Can you earn more money? Any option to get promoted or jump accross to a better job, perhaps use the year at your parents to study? I made a very radical career change at the age of 40 which involved a lot of study while I had a family and two kids to support. Just you to look after living at home sounds easy!

Future
Most people who have been in a relationship tend to get into another one fairly soon after, once they have got over it. You seem to assume you will not by what you say. Why not look at it on the assumption you will?

Social Life
Think out of the box. Social life need not cost money. Instead of sitting in a pub, work behind the bar. Why not get a job behind the bar at a local golf club. Meet lots of possible new partners and earn money and have a social life.

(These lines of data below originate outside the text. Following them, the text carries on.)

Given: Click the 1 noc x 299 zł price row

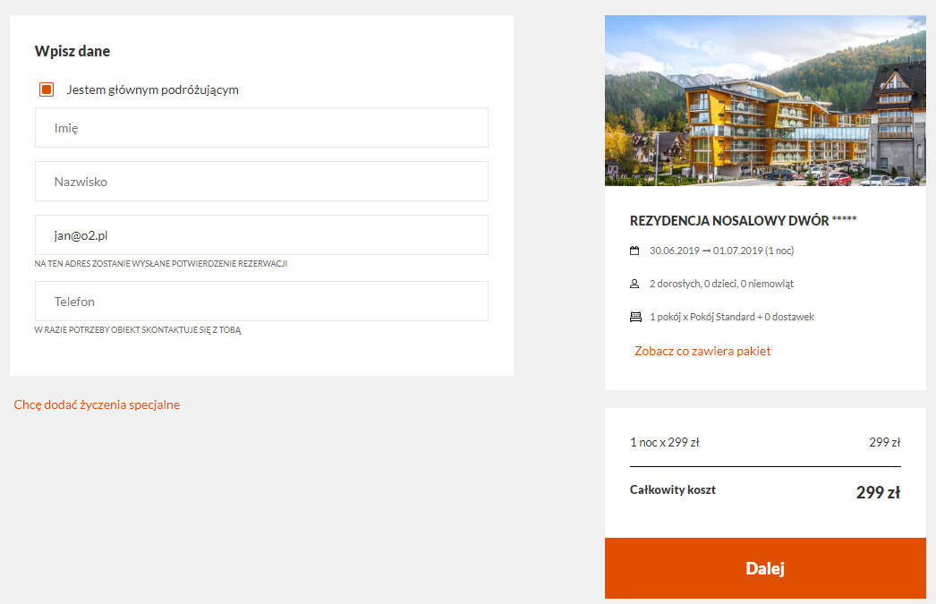Looking at the screenshot, I should pyautogui.click(x=765, y=442).
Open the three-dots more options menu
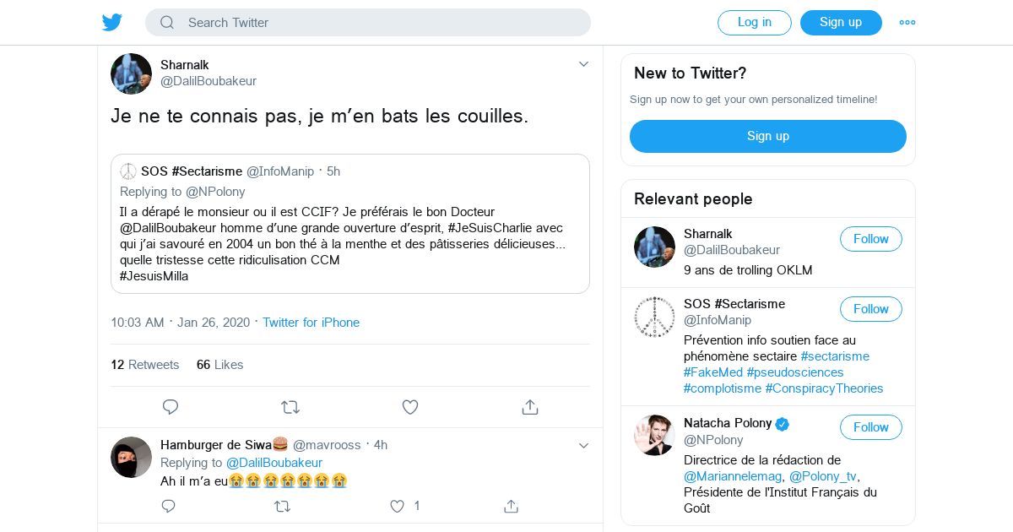The height and width of the screenshot is (532, 1013). click(907, 23)
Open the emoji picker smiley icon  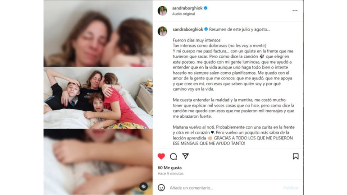[x=161, y=188]
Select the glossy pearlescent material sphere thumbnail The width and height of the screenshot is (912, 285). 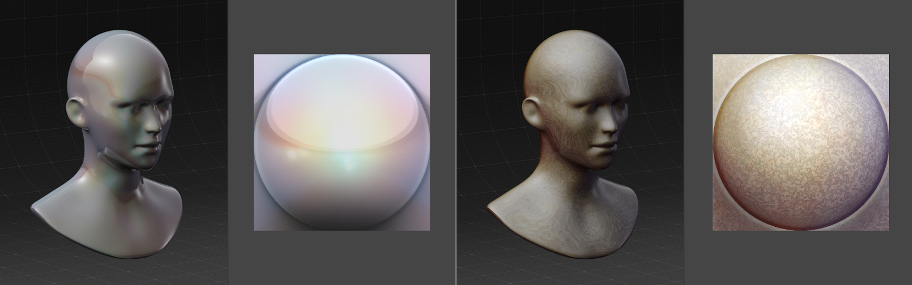341,143
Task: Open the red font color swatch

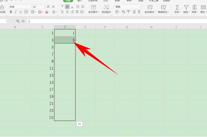Action: [x=46, y=12]
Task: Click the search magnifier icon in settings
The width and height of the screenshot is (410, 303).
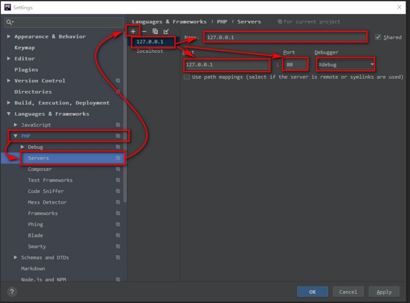Action: coord(10,23)
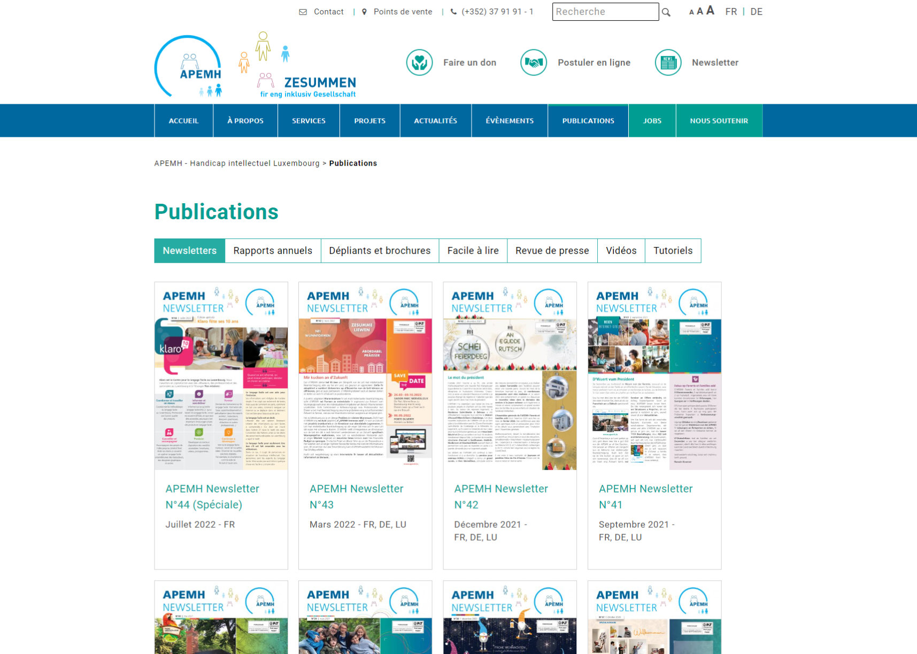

Taylor this to whatever you can do or are looking for.

Mortgage.
Have a real good look at your mortgage and see if there are better options out there. Are you in a fixed rate that will soon drop out to standard rate? I have a mortgage which dropped by £350 per month recently when it did this. Try seeing a broker (dont pay any fee to them) to see if they can find a product that costs you less.

Dreams
Great to have them but really they need you to be in a stable position and to then put aside the requrement to fulfil them. Get the foundation sorted and then build the dream. Dont mix the dream in with getting the foundation in place.

I hope this makes sense and there is something in there that helps.

Good luck. Things do get sorted!
 

scots_lass

Senior Member
Get a part-time job at night 2-3 nights a week or more if you can. Pay off your debts, build up some savings then review your dreams and plans after a year. And don't forget to help your parents around the house in return for your board and lodgings.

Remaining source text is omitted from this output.